House Finance Committee Republicans advanced Governor Glenn Youngkin’s gas tax holiday bill and killed Democrats’ alternate $50-per-car tax refund proposal on Tuesday. The bill includes a 100-percent motor fuels tax reduction from May 1 through July 31, a 50 percent reduction in August, and a 25 percent reduction in September. It also includes a two-percent cap on future annual rate adjustments. (RELATED: Virginia’s Governor Proposes 3-Month Gas Tax Holiday)

“As I testified to the House and the Senate early in the year, we have an exceptional amount of revenue that we did not expect a couple of years ago in the transportation plan. Over the six years it’s in the billions of dollars.
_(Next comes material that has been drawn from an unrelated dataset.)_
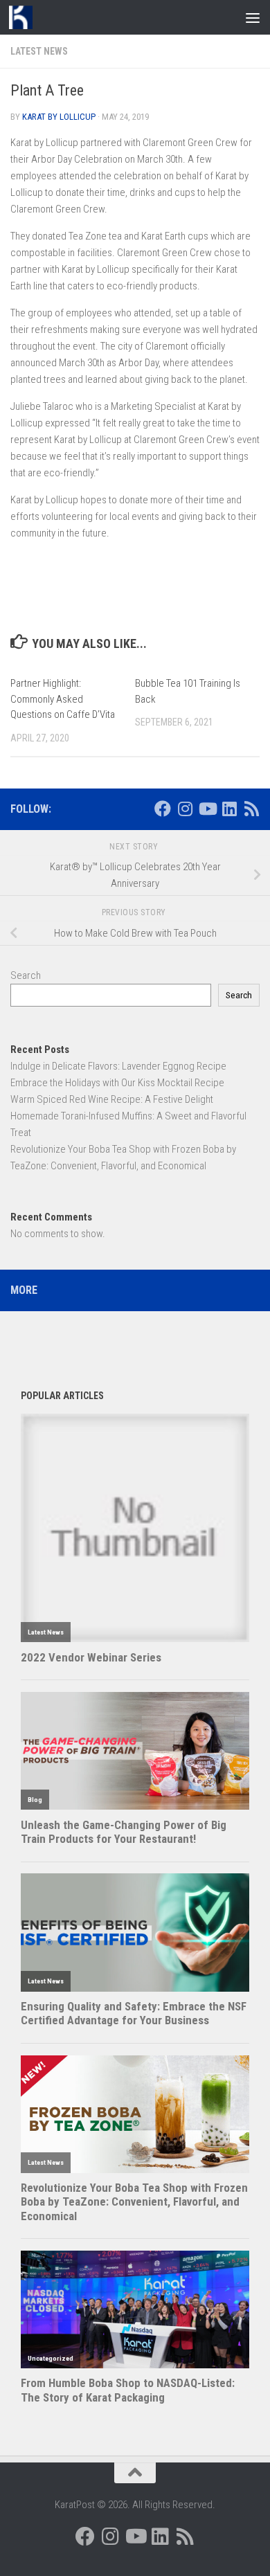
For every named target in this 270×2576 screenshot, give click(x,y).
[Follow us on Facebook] (162, 808)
And obviously, the governor has made a pledge to try to get some of the revenue back to the citizens who’ve contributed to the Commonwealth, particularly in this time of high inflation and economic trouble,” Secretary of Transportation Sheppard “Shep” Miller III told the committee.

Currently, the gas tax is 26.2 cents. Virginia’s average gas price is $3.94, up from $2.71 a year ago but down from $4.23 a month ago, according to gasolinemiseryindex.com. Republicans said that the money would come out of transportation fund surpluses.
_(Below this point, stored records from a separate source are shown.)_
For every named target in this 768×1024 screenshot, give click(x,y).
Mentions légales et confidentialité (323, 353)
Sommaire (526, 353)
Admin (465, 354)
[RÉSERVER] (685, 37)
Virginia Democrats have objected to the gas tax holiday plan, listing concerns that lowered costs might not be passed on to consumers, benefits would be shared by out-of-state visitors, and that Virginia’s transportation network would suffer from lost funding. Delegate Vivian Watts (D-Fairfax) presented the Democratic proposal. She presented a statistic saying that the average motorist nationally drives 1,000 miles a month, and that the average Virginian gets 23.7 miles per gallon.

“So if you take those two numbers, and you have your tax holiday is 26.2 cents a gallon, even if it was all passed on, the maximum for the average family is just $11 a month. I know that we’re all hurting in many, many ways, but the $11 a month won’t feed anyone at McDonald’s,” Watts said.

She said that rising petroleum costs are impacting asphalt costs, and as a result, affecting transportation maintenance costs.

“By law, 53 percent of the gasoline tax revenue goes to maintenance: filling the potholes, making sure that you can move the snow, making sure of safety rails. That 53 percent is not something that is back-filled at all with federal dollars, but it’s also where every single working family is touched the moment they get out of their driveway, as to the condition of our roads,” Watts said.

The Democratic proposal would provide $50 per car registered in Virginia, up to $100 per household. (RELATED: Virginia State House Democrats Propose $50 Tax Rebate to Car Owners)

She said, “I’d just like to emphasize that I think we’re in a very unique point in Virginia with our status of the budget that we are currently negotiating. With this surplus that we have $14.7 billion, we have a unique opportunity to tackle both real tax relief for Virginia families as well as focus on our infrastructure and the projects that need attention in the Commonwealth. In terms of tackling some of the misconceptions that have been raised during this committee meeting about gutting some of the infrastructure transportation projects, it simply needs to be clarified that again, this does not affect any existing projects at all.”

In a non-recorded voice vote, the committee voted to send the Republican version of the bill to the House Appropriations committee.

“Today’s vote was an important step in moving our proposal to lower gas prices for Virginians feeling pain at the pump for too long,” Youngkin said afterwards in a press release. “We know there’s plenty of money available to bring some relief to Virginians now as we head into these busy summer months. As we saw in Maryland, this proposal would bring quick relief to Virginians struggling with high gas prices. I applaud today’s constructive hearing and look forward to working in a bipartisan manner with the General Assembly to help pass this important legislation. Virginians are counting on us to put politics aside and deliver for them.”